If there is to be a second look, notwithstanding the 18 months ADEC spent analyzing BACT, a third or fourth look is just as permissible. The majority creates a sort of Zeno’s paradox for state agencies. Because there can always be an additional procedure to ensure that the preceding process was followed, no matter how many steps States take toward the objective, they may never reach it.

This is a most regrettable result. In the proper discharge of their responsibilities to implement the CAA in different conditions and localities nationwide, the States maintain permanent staffs within special agencies. These state employees, who no doubt take pride in their own resourcefulness, expertise, and commitment to the law, are the officials directed by Congress to make case-by-case, site-specific, determinations under the Act. Regulated persons and entities should be able to consult an agency staff with certainty and confidence, giving due consideration to agency recommendations and guidance. After today’s decision, however, a state agency can no longer represent itself as the real governing body. No matter how much time was spent in consultation and negotiation, a single federal administrator can in the end set all aside by a unilateral order. This is a great step backward in Congress’ design to grant States a significant stake in developing and enforcing national environmental objectives.

Entries for pointing to words and elements:

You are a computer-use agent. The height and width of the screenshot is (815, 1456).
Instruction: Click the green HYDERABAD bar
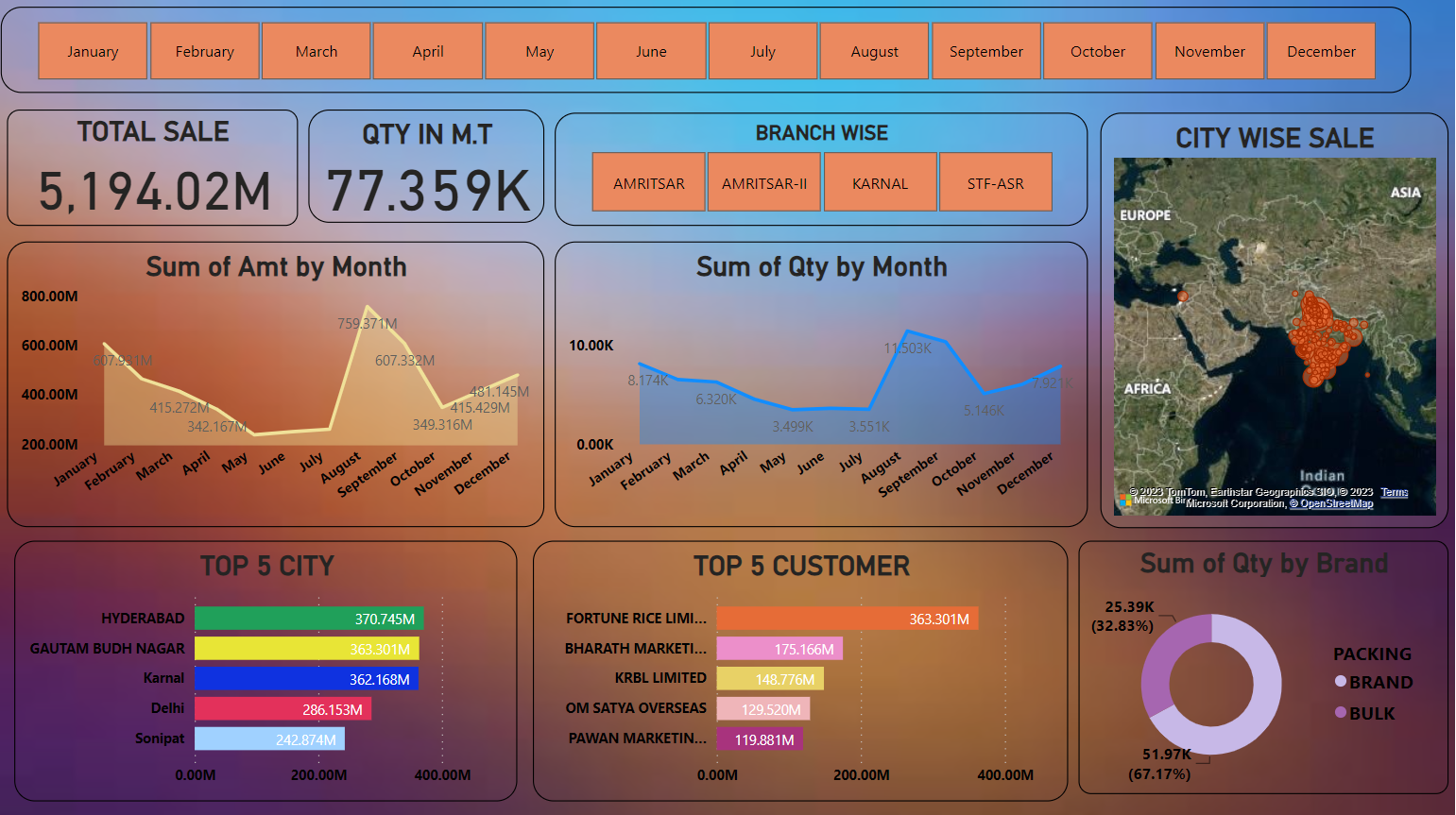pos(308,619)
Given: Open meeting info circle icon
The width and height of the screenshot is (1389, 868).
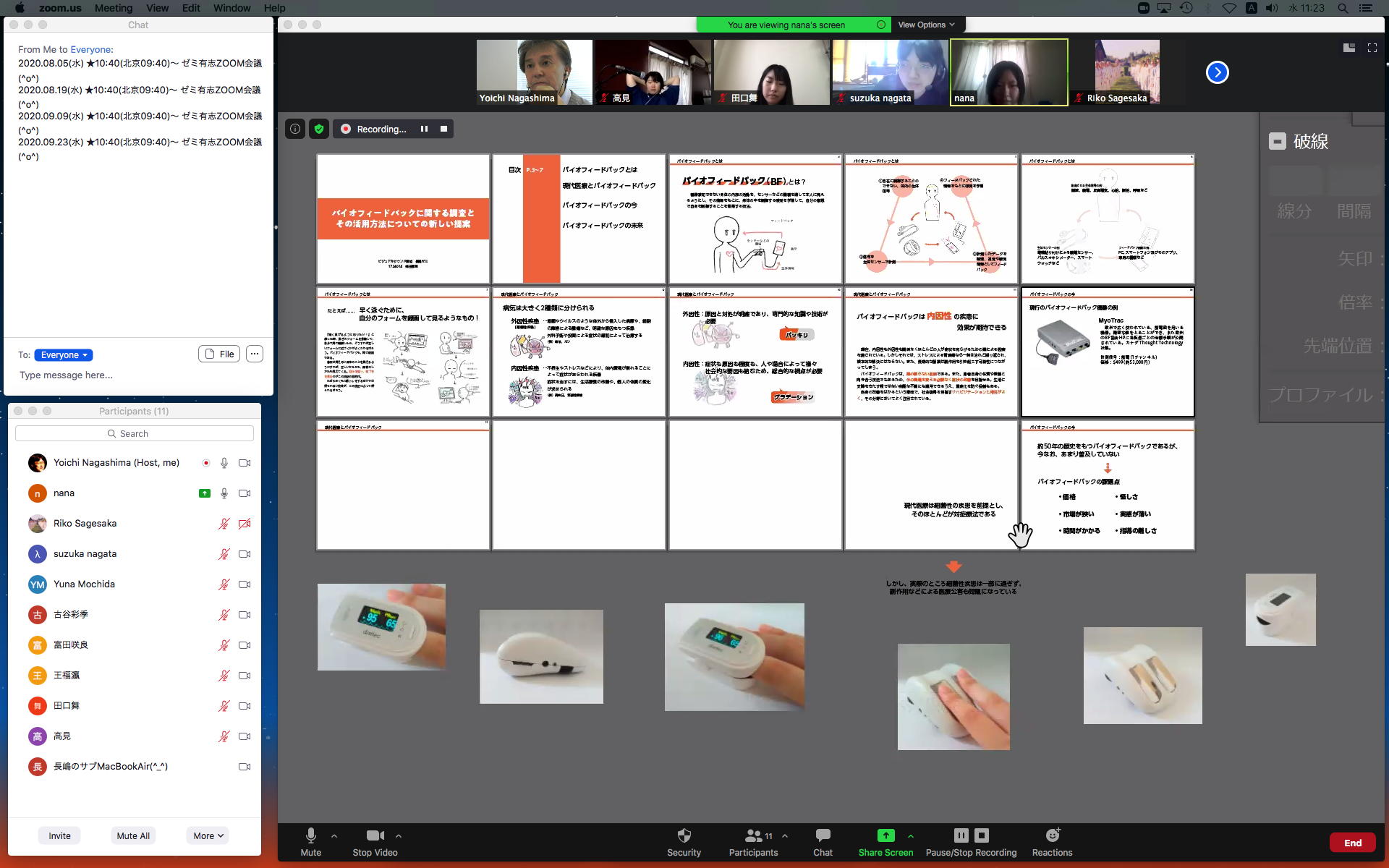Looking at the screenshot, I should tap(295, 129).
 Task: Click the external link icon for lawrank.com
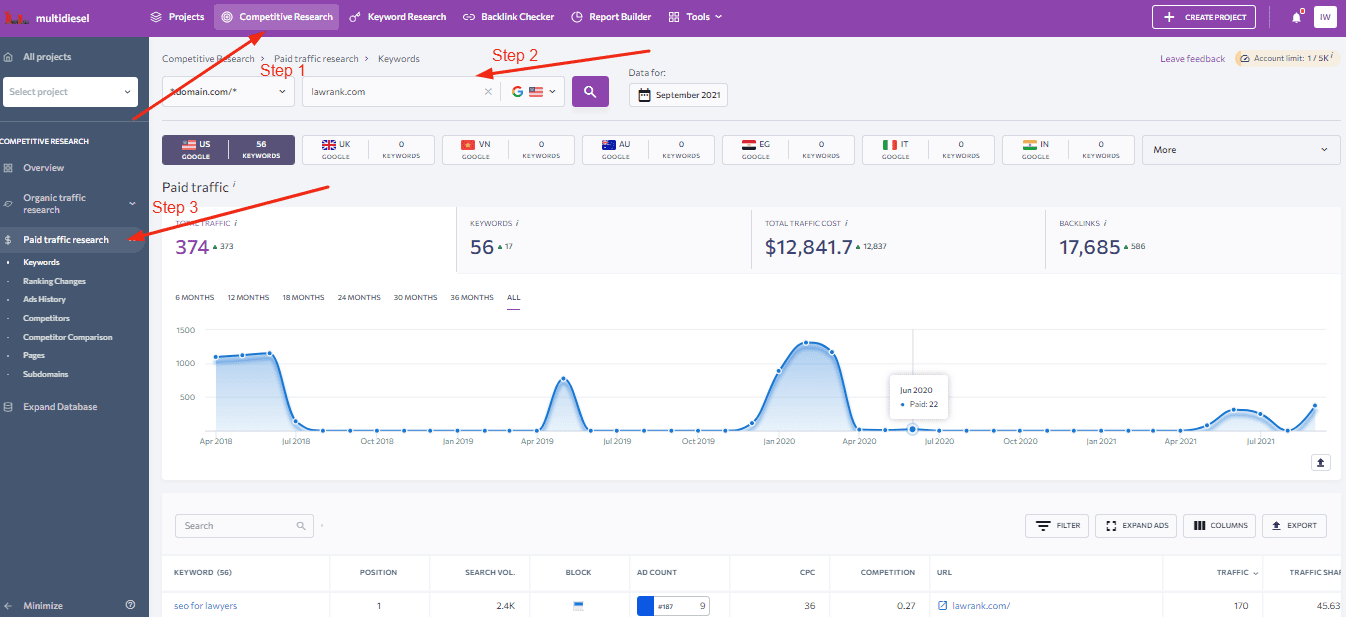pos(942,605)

Written tasks
(a) How would you restate, as a short list of its main points, the paragraph of the excerpt on state agencies under the CAA that begins "This is a most regrettable result"?
(b) Could you duplicate the part of the excerpt on state agencies under the CAA that begins at the words "If there is" and stops after "never reach it."?

Answers to the problems
(a)
- The result is called most regrettable.
- To implement the CAA in different conditions and localities, States keep permanent staffs in special agencies.
- Congress directed these state officials to make case-by-case, site-specific determinations under the Act.
- Regulated persons and entities should be able to consult agency staff with certainty and confidence and give due weight to their recommendations and guidance.
- After this decision, a state agency can no longer present itself as the real governing body. However much time went into consultation and negotiation, a single federal administrator can override it all by unilateral order.
- This is a great step backward in Congress' design to give States a significant stake in developing and enforcing national environmental objectives.

(b)
If there is to be a second look, notwithstanding the 18 months ADEC spent analyzing BACT, a third or fourth look is just as permissible. The majority creates a sort of Zeno’s paradox for state agencies. Because there can always be an additional procedure to ensure that the preceding process was followed, no matter how many steps States take toward the objective, they may never reach it.